= Problem requirements =
Extract, word for word, the lines of the data from the first line up to and including the line that contains "Looking at the screenshot, I should [x=722, y=782].".

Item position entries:
──────────

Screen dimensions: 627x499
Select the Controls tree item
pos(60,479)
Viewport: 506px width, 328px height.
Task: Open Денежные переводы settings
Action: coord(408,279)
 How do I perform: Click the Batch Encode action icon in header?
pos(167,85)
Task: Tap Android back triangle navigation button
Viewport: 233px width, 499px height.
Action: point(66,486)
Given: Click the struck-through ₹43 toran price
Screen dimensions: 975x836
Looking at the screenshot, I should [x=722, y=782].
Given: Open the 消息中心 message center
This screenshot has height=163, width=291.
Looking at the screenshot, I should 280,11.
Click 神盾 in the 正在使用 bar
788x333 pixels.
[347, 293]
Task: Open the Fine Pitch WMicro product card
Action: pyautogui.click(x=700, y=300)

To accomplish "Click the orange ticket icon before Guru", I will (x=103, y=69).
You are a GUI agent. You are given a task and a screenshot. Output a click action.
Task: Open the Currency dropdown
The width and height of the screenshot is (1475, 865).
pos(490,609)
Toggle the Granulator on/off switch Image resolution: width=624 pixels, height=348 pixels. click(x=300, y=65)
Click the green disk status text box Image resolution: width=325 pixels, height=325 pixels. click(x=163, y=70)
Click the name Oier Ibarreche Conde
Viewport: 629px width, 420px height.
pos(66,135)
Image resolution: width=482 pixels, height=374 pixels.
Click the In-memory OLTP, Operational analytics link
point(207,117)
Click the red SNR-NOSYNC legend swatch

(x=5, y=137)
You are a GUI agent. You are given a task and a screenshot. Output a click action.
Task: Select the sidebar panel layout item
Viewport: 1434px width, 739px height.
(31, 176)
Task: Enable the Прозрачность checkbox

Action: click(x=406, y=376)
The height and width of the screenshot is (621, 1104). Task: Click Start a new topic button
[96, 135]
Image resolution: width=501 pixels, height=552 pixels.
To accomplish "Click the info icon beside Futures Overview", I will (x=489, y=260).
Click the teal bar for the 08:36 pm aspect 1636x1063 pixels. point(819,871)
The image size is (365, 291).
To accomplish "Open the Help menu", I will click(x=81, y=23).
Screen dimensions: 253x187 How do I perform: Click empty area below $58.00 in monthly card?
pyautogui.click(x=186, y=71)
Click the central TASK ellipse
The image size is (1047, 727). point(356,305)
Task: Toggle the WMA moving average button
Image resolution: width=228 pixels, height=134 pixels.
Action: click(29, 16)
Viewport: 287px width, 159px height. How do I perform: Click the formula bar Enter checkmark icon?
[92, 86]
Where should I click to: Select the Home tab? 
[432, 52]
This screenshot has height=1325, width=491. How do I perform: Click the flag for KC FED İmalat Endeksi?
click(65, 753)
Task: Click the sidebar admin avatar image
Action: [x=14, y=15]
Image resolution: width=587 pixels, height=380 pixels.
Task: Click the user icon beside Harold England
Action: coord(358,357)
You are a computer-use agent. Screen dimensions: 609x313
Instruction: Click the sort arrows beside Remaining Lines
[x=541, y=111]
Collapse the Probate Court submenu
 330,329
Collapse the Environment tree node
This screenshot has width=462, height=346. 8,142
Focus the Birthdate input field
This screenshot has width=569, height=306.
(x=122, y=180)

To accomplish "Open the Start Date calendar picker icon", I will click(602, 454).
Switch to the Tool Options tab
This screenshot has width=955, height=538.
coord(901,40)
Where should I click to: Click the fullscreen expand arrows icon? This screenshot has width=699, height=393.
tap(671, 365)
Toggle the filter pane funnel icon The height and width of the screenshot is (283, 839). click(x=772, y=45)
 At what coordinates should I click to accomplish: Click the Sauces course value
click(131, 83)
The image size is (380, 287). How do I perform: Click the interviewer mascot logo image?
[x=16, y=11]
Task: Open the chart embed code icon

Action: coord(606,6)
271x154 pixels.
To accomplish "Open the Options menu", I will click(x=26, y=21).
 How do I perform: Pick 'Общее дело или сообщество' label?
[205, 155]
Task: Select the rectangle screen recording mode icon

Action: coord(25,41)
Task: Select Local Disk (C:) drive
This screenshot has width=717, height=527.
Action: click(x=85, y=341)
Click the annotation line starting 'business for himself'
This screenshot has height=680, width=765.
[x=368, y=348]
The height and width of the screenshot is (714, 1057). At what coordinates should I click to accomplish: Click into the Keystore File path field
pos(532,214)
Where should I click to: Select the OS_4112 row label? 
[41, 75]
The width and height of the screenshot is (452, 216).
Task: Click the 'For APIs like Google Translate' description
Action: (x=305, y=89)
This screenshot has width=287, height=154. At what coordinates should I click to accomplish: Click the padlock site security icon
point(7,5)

──────────

= Expected answer =
Screen dimensions: 627x499
Select the Controls tree item
pos(60,479)
Viewport: 506px width, 328px height.
Task: Open Денежные переводы settings
Action: coord(408,279)
 How do I perform: Click the Batch Encode action icon in header?
pos(167,85)
Task: Tap Android back triangle navigation button
Viewport: 233px width, 499px height.
Action: point(66,486)
Given: Click the struck-through ₹43 toran price
Screen dimensions: 975x836
Looking at the screenshot, I should [x=722, y=782].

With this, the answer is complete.